Iran’s Planned Nabucco Pipeline

From Der Spiegel, an interesting look at Iran’s desires to use its massive gas reserves and construction of its planned Nabucco pipeline to wield influence over Europe.  As the article notes:

“Iran is planning to leverage its massive gas reserves to increase its influence in Western Europe — by fair means or foul. If selling gas to Europe doesn’t work, then Iran’s Revolutionary Guards may resort to violence in the worst-case scenario.

According to intelligence sources in the Middle East, Iranian leaders are considering making an unusual offer to supply Europe with large quantities of natural gas. The gas would be supplied via the planned Nabucco pipeline, which will run from Azerbaijan to Austria via Turkey.

….Construction work on the Nabucco pipeline is expected to begin in 2009 and to be finished by 2011. The pipeline, which is being built by a consortium headed by the Austrian company OMV, will have a total length of 3,300 kilometers and cost around €5 billion. However the pipeline is controversial within the European Union and Moscow has already made its opposition to the project clear.

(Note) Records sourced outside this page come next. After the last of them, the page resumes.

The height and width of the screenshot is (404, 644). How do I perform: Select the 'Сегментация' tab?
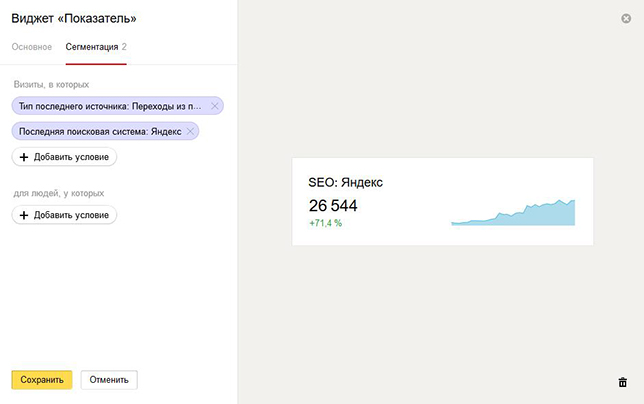(92, 47)
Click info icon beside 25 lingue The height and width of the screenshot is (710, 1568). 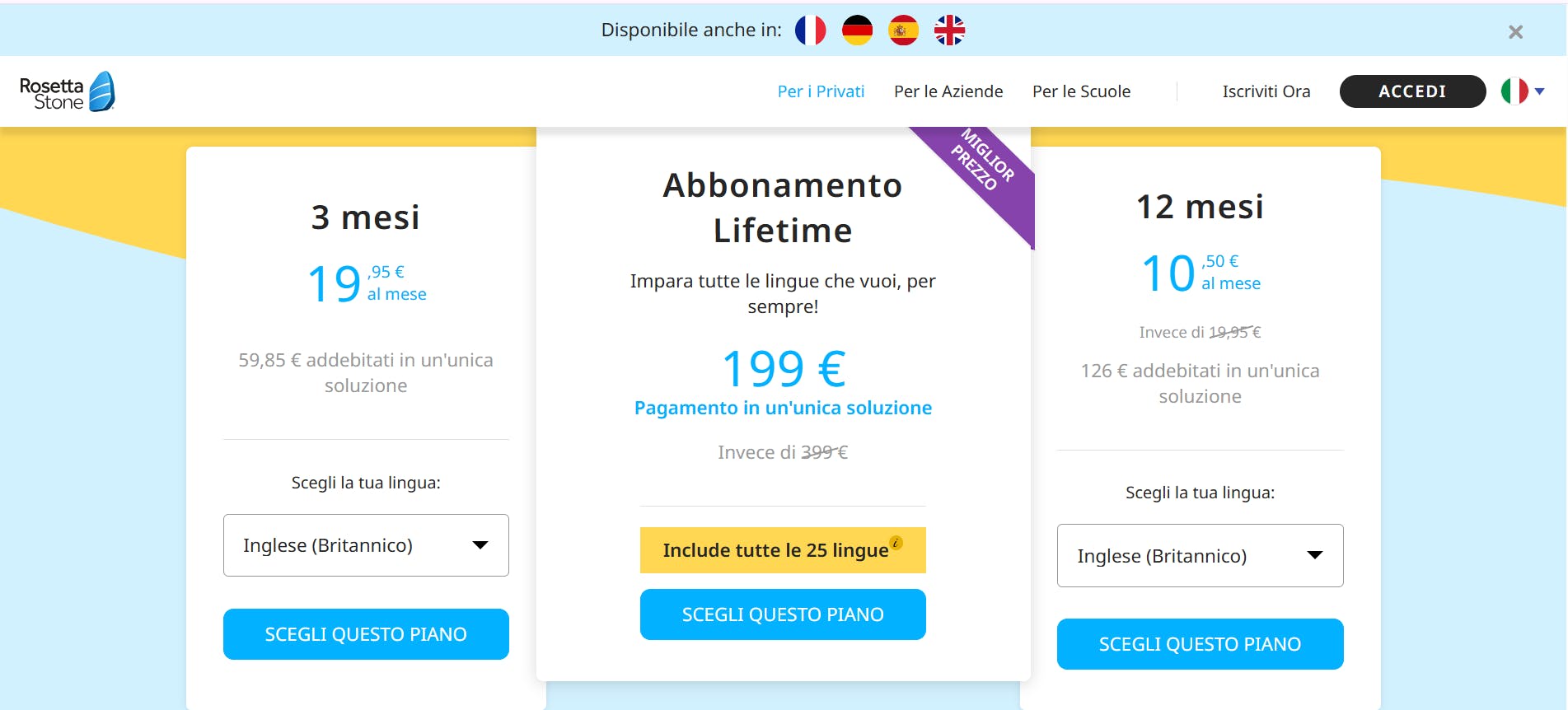tap(896, 543)
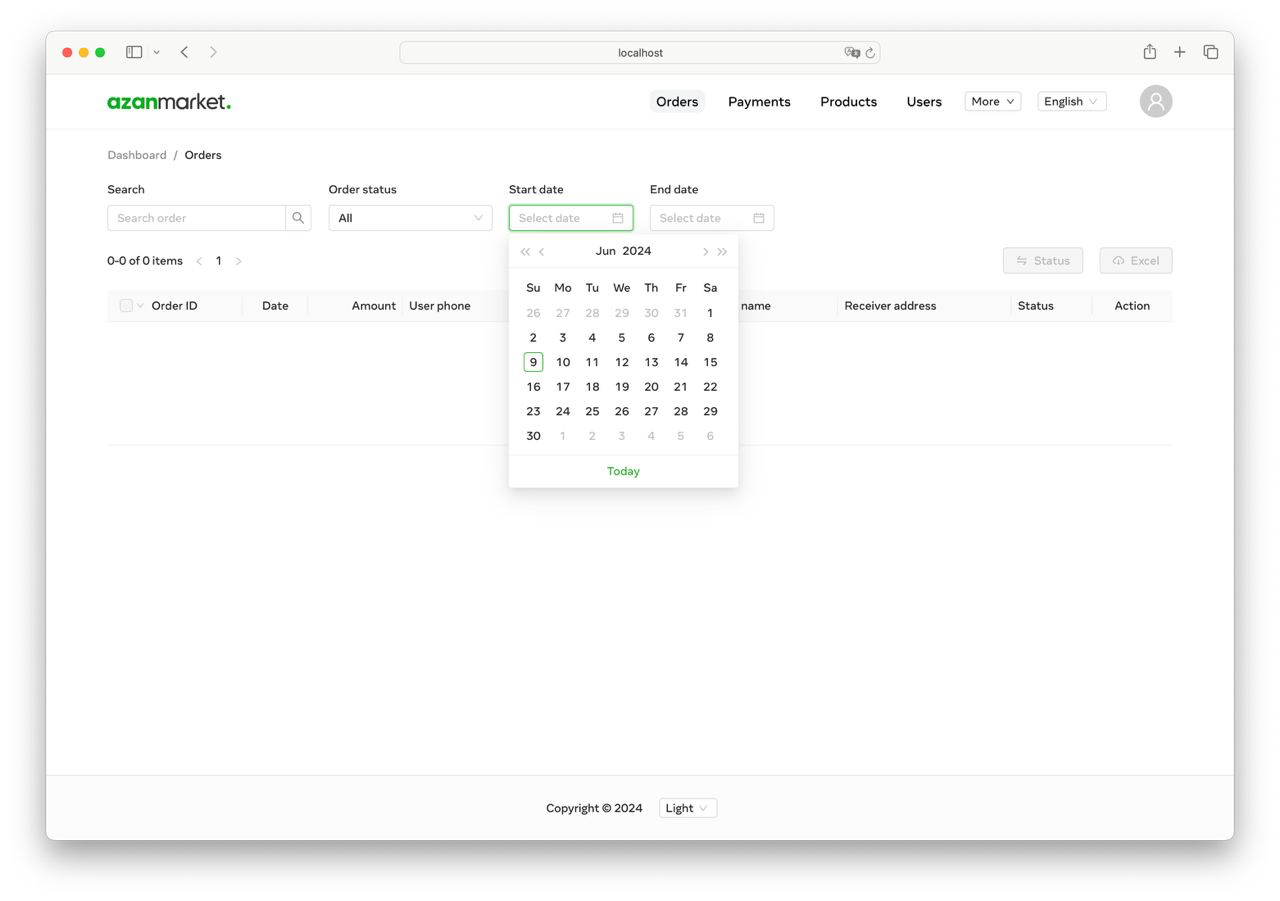Jump to next year with double-arrow icon

pyautogui.click(x=723, y=252)
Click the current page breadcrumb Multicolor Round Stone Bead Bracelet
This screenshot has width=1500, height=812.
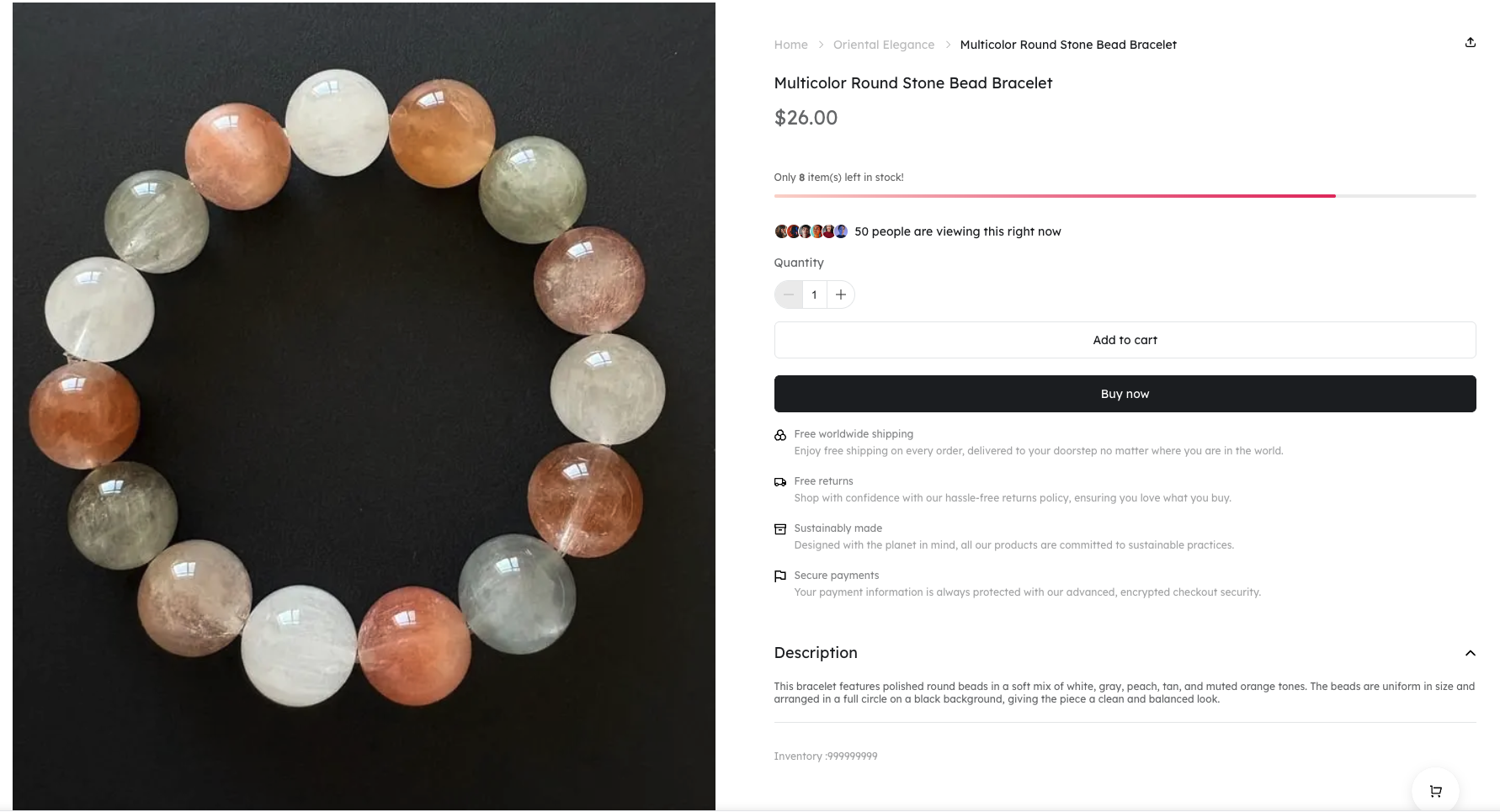click(1068, 45)
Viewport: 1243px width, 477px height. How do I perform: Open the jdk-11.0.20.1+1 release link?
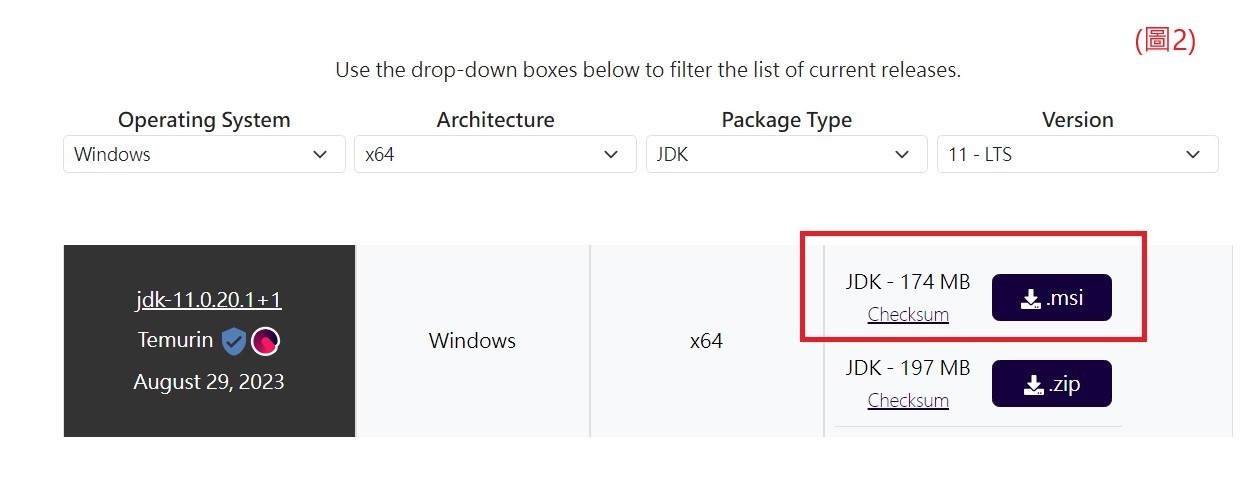coord(209,300)
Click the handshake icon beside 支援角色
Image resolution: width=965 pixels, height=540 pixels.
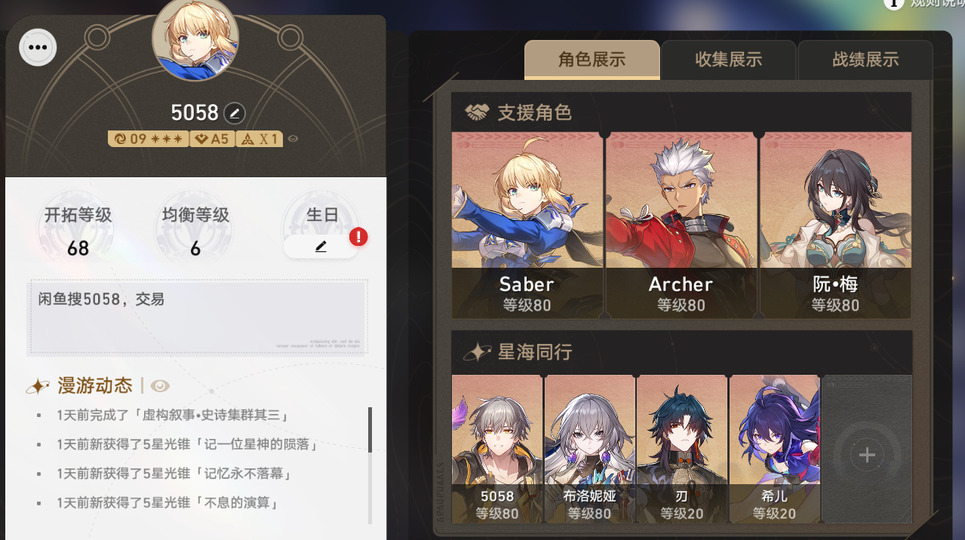tap(476, 113)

The project only makes economic sense if the pipeline is used to full capacity — and Azerbaijan’s natural gas reserves are not sufficient to guarantee that. Hence Iran, which has the world’s second largest natural gas reserves after Russia, is the obvious natural partner for the project….”



This entry was posted on Thursday, November 29th, 2007 at 1:42 pm and is filed under Azerbaijan, Iran, National Oil Company of Iran, Russia.  You can follow any responses to this entry through the RSS 2.0 feed.  Both comments and pings are currently closed.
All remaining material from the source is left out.